In this article, we will see how to use Python code to remove word ambiguity using the Lesk algorithm.
For example, in the sentences below, the word “bank” has different meanings based on the context of the sentence.
Text1 = 'I went to the bank to deposit my money'
Text2 = 'The river bank was full of dead fishes'
The Lesk algorithm is the seminal dictionary-based method.

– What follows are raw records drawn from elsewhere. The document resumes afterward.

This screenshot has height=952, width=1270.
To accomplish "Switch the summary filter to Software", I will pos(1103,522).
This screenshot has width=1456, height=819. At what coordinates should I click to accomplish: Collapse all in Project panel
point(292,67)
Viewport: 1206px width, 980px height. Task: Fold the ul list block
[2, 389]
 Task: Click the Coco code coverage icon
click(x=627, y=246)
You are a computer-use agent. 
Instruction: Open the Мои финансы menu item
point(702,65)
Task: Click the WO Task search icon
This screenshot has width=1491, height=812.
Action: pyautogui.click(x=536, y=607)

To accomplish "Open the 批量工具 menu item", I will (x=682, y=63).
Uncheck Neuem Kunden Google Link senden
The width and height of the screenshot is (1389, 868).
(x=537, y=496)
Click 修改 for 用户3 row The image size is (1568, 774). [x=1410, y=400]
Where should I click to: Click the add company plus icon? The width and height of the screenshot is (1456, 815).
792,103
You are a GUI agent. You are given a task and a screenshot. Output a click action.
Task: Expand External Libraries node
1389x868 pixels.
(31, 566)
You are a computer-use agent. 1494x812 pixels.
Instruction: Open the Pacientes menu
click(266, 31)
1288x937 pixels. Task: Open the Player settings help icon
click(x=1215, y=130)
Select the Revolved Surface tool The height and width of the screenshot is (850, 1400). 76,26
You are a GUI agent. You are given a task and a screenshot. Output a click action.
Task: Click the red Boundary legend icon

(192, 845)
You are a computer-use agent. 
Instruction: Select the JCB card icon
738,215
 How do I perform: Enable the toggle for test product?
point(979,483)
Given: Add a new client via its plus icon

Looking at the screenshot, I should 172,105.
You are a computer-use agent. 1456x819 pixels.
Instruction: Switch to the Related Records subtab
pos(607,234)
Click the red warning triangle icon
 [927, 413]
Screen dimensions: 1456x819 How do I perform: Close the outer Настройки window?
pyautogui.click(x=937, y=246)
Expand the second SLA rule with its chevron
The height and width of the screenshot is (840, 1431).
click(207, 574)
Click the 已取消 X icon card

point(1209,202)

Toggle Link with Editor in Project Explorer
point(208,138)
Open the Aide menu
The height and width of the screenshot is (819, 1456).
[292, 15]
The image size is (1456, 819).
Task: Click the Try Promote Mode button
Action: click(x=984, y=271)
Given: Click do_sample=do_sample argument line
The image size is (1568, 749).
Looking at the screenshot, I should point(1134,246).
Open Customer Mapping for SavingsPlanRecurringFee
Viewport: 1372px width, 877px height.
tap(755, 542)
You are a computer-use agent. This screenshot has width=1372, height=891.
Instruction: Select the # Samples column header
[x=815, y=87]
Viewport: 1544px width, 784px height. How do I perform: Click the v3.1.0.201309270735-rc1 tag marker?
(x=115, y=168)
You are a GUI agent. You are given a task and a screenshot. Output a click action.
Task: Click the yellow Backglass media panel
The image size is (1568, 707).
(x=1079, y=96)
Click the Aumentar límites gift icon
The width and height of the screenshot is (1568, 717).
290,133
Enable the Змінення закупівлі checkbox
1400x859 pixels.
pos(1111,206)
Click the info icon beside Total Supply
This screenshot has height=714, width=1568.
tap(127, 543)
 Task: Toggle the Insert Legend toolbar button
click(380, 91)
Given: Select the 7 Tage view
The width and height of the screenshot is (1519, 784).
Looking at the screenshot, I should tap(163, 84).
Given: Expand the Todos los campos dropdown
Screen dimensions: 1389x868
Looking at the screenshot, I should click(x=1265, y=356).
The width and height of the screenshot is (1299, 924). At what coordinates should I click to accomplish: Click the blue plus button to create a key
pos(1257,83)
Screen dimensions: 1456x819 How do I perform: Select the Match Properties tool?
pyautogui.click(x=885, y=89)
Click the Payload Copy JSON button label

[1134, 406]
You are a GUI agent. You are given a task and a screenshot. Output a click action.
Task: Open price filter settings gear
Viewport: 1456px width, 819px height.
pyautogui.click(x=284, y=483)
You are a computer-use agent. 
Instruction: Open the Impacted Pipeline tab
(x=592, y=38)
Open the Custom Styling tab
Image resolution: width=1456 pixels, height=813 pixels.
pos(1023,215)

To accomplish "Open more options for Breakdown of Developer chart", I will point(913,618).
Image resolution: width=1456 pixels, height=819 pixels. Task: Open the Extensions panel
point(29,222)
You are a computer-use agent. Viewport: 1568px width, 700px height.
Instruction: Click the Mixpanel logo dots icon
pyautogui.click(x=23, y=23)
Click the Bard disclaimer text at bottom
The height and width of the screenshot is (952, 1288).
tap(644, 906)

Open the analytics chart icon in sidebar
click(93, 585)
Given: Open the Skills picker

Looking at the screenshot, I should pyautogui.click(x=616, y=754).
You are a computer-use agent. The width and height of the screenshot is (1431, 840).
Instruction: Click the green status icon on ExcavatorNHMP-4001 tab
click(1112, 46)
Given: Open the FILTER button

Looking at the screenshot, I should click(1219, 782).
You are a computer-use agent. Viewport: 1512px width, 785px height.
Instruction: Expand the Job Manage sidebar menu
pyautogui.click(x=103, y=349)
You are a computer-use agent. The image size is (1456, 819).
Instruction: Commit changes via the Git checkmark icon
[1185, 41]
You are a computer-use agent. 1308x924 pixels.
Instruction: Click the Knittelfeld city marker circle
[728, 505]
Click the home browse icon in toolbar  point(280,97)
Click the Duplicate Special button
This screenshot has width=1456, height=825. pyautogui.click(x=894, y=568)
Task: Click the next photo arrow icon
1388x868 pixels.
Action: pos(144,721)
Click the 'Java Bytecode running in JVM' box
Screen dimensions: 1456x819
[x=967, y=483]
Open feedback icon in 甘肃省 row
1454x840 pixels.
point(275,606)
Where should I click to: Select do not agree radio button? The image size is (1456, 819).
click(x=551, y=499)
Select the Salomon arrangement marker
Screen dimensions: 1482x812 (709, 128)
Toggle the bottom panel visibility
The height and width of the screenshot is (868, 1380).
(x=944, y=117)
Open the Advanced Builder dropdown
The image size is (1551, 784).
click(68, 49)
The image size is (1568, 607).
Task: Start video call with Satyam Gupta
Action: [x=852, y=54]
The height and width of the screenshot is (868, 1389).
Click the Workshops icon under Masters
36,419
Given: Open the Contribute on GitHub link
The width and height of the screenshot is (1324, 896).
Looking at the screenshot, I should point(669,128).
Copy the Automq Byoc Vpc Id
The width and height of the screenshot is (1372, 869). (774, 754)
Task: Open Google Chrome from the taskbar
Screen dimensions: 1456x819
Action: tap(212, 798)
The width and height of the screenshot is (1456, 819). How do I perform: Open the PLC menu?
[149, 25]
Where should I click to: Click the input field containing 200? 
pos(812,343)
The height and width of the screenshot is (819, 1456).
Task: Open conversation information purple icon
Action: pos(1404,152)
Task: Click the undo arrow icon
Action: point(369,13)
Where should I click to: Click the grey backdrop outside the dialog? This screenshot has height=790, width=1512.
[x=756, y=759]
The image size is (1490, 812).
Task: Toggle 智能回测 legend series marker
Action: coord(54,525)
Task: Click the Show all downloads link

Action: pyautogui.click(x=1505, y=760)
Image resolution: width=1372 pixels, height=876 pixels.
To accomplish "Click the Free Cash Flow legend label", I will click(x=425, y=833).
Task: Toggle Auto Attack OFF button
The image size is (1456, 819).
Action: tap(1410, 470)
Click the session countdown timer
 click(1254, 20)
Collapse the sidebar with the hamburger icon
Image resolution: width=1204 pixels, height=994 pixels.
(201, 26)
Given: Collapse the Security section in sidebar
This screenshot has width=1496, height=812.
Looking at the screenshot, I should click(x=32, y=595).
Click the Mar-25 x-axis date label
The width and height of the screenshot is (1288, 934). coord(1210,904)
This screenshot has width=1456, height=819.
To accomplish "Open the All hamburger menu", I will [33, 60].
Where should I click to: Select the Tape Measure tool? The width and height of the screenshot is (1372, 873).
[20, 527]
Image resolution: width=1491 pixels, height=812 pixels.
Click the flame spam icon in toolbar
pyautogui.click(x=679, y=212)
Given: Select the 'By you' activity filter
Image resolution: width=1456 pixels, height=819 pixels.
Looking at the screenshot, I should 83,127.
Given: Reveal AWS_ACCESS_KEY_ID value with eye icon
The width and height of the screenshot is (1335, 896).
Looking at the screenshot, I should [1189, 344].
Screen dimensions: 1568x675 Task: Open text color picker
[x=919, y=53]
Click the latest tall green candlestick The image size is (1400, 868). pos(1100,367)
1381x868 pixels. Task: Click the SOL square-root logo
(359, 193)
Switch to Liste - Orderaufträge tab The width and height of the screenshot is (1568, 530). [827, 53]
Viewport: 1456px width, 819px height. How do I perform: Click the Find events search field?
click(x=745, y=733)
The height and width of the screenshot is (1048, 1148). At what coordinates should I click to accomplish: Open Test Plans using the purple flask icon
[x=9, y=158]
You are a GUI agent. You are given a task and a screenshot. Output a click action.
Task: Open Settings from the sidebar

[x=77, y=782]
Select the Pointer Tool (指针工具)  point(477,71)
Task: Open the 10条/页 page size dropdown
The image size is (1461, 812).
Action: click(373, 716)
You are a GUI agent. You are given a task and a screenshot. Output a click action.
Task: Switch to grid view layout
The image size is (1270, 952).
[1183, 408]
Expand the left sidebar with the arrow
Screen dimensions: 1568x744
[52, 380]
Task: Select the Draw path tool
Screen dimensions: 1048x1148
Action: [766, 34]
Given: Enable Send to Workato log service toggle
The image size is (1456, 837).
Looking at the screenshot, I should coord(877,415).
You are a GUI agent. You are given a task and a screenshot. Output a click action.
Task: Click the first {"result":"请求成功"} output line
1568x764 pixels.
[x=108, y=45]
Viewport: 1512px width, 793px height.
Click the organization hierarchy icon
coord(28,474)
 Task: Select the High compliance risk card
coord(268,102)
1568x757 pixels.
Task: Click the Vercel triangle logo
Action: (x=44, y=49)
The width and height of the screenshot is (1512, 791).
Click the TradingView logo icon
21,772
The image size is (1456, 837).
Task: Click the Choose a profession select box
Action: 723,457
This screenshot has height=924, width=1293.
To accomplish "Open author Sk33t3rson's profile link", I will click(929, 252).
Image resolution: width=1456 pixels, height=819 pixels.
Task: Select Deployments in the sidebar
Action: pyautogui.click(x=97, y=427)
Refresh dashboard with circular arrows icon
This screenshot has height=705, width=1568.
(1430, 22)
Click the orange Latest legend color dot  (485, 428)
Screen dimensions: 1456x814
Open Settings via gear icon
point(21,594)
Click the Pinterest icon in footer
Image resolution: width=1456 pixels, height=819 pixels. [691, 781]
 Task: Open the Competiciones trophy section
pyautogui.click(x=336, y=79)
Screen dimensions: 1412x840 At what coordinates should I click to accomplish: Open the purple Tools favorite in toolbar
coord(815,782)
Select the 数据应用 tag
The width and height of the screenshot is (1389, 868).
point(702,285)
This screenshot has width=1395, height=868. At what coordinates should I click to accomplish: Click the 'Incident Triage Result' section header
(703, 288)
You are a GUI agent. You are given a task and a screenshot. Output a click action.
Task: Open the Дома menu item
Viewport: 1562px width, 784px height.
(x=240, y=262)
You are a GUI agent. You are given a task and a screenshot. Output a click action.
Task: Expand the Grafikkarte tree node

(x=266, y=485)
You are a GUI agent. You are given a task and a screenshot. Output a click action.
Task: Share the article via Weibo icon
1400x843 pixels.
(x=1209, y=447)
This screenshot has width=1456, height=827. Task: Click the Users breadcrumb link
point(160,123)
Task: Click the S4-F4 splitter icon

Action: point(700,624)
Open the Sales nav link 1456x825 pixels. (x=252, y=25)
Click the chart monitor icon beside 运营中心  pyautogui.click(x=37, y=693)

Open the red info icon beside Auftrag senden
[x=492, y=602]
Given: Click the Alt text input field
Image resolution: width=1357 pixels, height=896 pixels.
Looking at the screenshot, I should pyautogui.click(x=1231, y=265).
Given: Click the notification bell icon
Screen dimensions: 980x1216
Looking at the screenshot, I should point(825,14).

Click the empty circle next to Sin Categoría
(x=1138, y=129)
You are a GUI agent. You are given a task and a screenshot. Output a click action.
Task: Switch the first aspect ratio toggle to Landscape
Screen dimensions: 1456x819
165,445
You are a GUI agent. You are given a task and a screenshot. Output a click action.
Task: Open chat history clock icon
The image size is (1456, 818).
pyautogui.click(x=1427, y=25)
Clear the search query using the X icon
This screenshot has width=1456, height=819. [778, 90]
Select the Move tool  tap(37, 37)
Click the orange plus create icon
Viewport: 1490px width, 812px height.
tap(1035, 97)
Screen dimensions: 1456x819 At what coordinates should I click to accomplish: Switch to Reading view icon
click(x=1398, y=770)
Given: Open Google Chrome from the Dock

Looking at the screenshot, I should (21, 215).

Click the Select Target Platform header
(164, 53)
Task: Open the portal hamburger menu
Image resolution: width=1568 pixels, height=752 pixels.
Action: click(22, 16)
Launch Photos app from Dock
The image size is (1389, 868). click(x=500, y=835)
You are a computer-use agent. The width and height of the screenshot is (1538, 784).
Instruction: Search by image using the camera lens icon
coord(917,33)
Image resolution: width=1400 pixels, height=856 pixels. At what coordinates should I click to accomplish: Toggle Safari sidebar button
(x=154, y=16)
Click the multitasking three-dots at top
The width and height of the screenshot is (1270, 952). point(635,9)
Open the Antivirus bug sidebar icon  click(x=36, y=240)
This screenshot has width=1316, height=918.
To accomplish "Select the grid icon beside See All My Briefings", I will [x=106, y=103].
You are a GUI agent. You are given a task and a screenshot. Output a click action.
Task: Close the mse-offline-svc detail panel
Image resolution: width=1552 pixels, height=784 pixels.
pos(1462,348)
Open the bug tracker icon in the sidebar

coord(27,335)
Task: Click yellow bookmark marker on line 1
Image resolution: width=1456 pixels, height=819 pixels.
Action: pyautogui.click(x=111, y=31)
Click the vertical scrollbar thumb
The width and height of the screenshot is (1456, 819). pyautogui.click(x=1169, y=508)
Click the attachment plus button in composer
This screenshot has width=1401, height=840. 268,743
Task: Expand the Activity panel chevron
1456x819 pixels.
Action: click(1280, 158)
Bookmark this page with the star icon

This is the definition from Wikipedia: "It is based on the hypothesis that words used together in text are related to each other and that the relation can be observed in the definitions of the words and their senses. Two (or more) words are disambiguated by finding the pair of dictionary senses with the greatest word overlap in their dictionary definitions. It searches for the shortest path between two words: the second word is iteratively searched among the definitions of every semantic variant of the first word, then among the definitions of every semantic variant of each word in the previous definitions and so on.Finally, the first word is disambiguated by selecting the semantic variant which minimizes the distance from the first to the second word."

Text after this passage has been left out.